Susannah laughs. “Yeah. The guy on the cover is a total doof. Come on, his name is Thunder!”
“And why is he all oily?”
“I actually don’t mind the oil. It makes his muscles pop.”
“I guess so. But what’s with his shirt? You can’t tell me it was made without buttons. Or that the wind is so strong it ripped them off. I seriously hope when we’re old we never get this desperate—”
There’s a big gasp in the other room. I peek again and right away see the problem.
A very large bug,
maybe the grandfather of all the other cockroaches,
is crawling over the toe of the very fanciest lady’s shoe.
I drop the phone onto the floor with a clatter, and tear into the living room. All of the women freeze as they watch the roach crawl past the other feet and veer back toward the kitchen. No one says a word.
I quickly scoop him up in my hands and laugh. “Oops!
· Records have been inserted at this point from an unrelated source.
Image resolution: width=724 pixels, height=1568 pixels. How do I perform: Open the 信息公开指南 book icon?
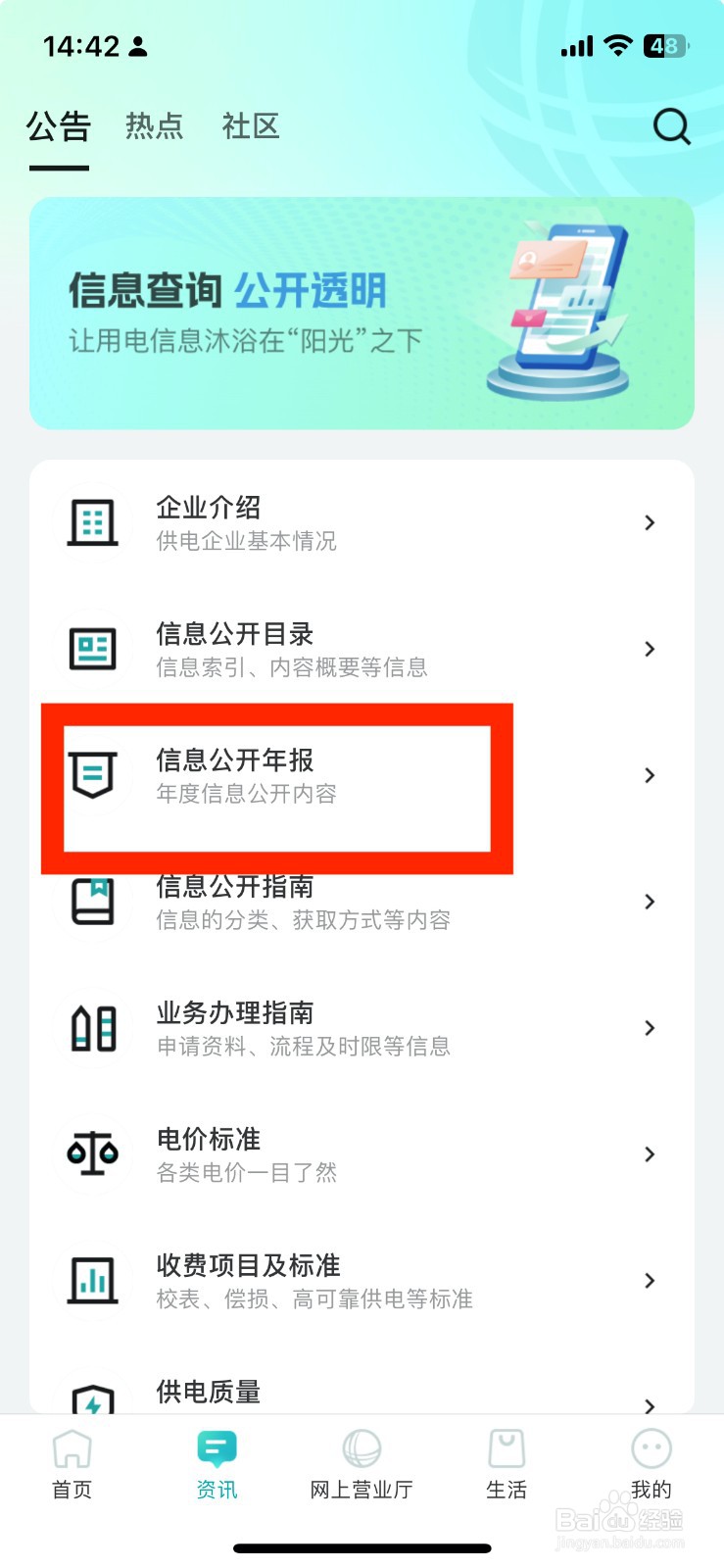point(93,902)
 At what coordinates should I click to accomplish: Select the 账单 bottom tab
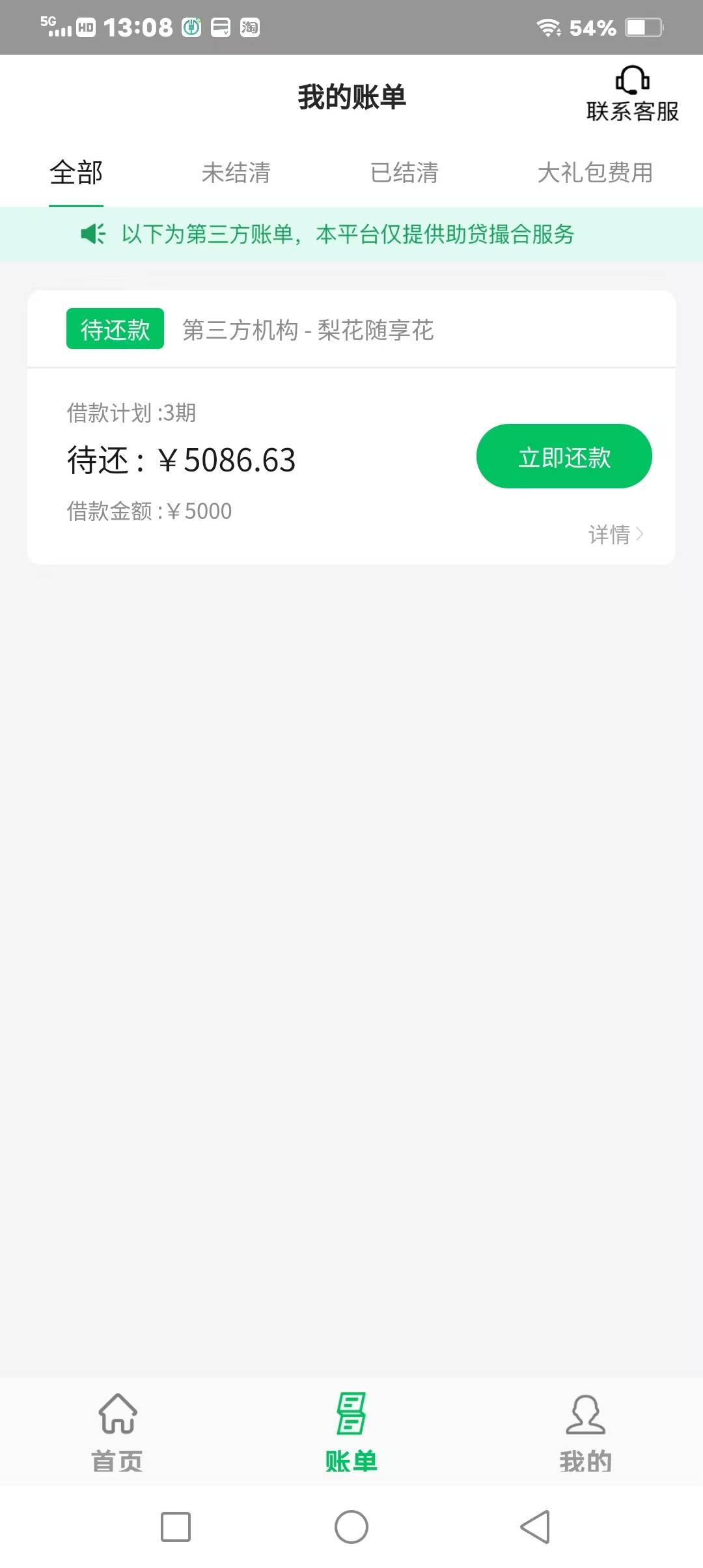(x=352, y=1433)
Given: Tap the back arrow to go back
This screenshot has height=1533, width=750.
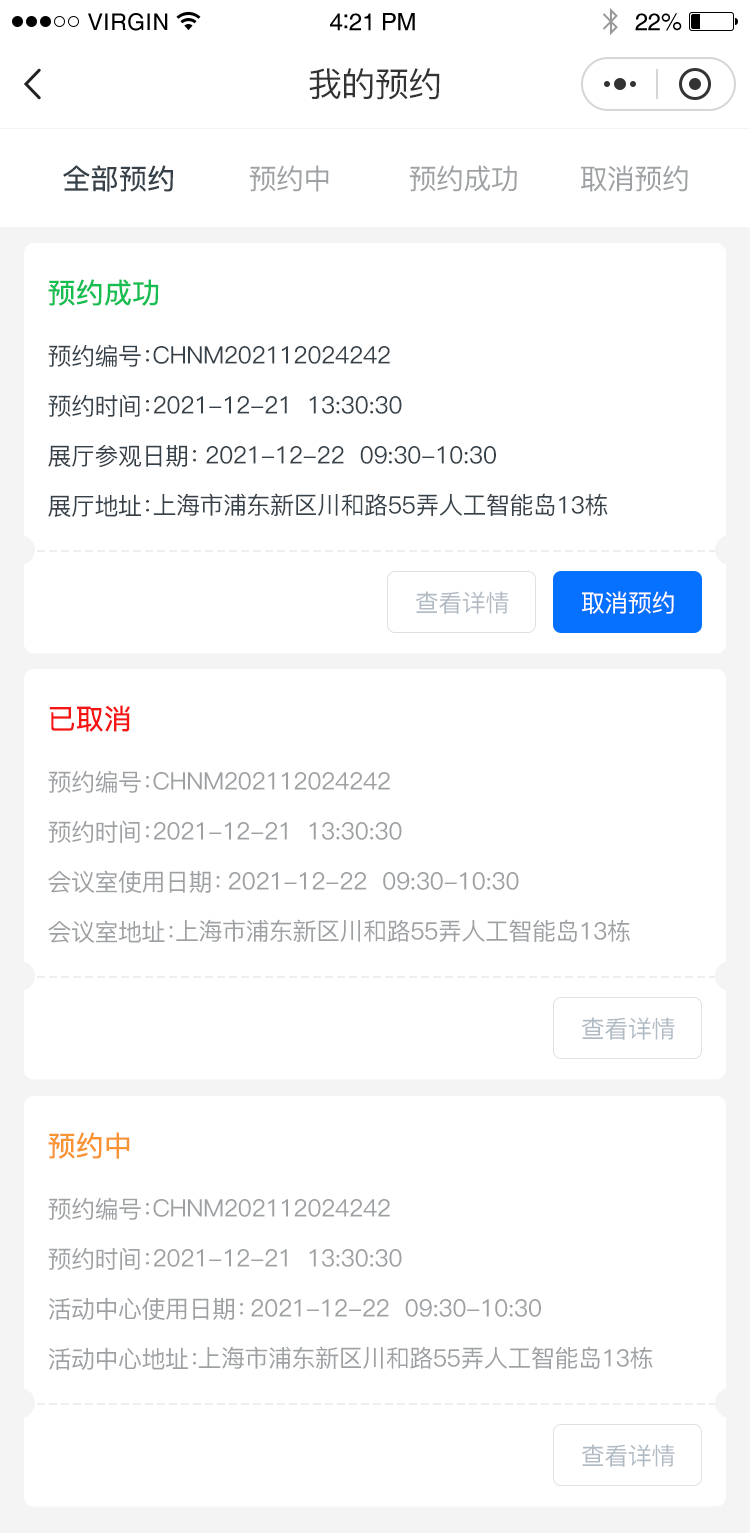Looking at the screenshot, I should (33, 84).
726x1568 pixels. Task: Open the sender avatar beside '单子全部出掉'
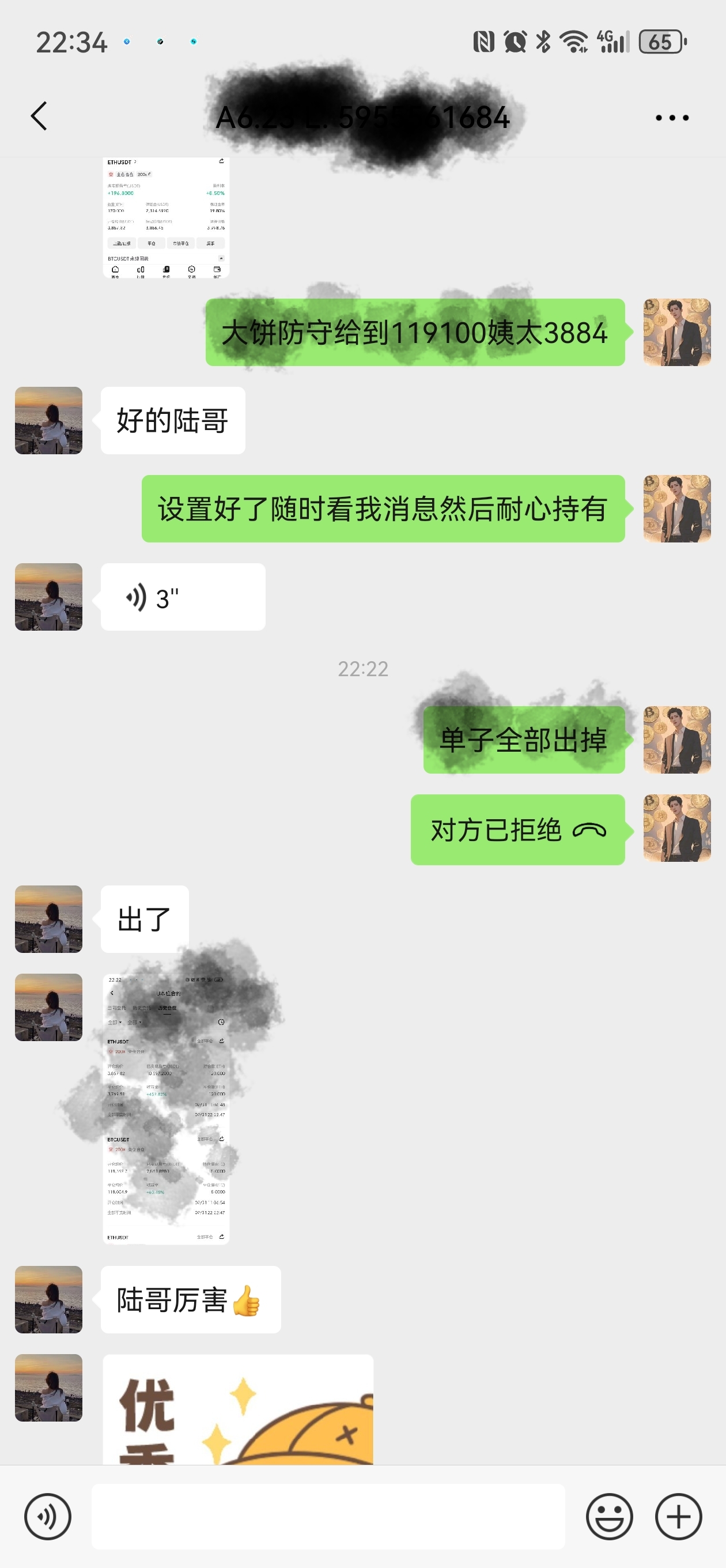click(x=676, y=740)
My science project is escaping!” Just as I scoot the heck out of
there, my mother catches my eye and mouths, “Thank you.”
Then I hear her say, “Sorry, Lorraine.”
W
hen the ladies finally leave, I’m still on the phone with Susannah, who is worrying because Friday is pizza lunch at school and she can’t afford to get a pimple from pepperoni grease. As Susannah lists all the horrible healthy crap she plans to bring for lunch instead, I watch Lorraine slip my mother a business card. “Call me,” she says, laying her hand over my mom’s.
My mother stares at the card, confused.
Lorraine asks, “Have you considered moving?”
“Are you kidding?” my mom says. “Only every day of my life. But I seriously doubt I could afford much better.”
Lorraine winks. “Call me. Housing prices have really dropped. You might be surprised at what you can afford.”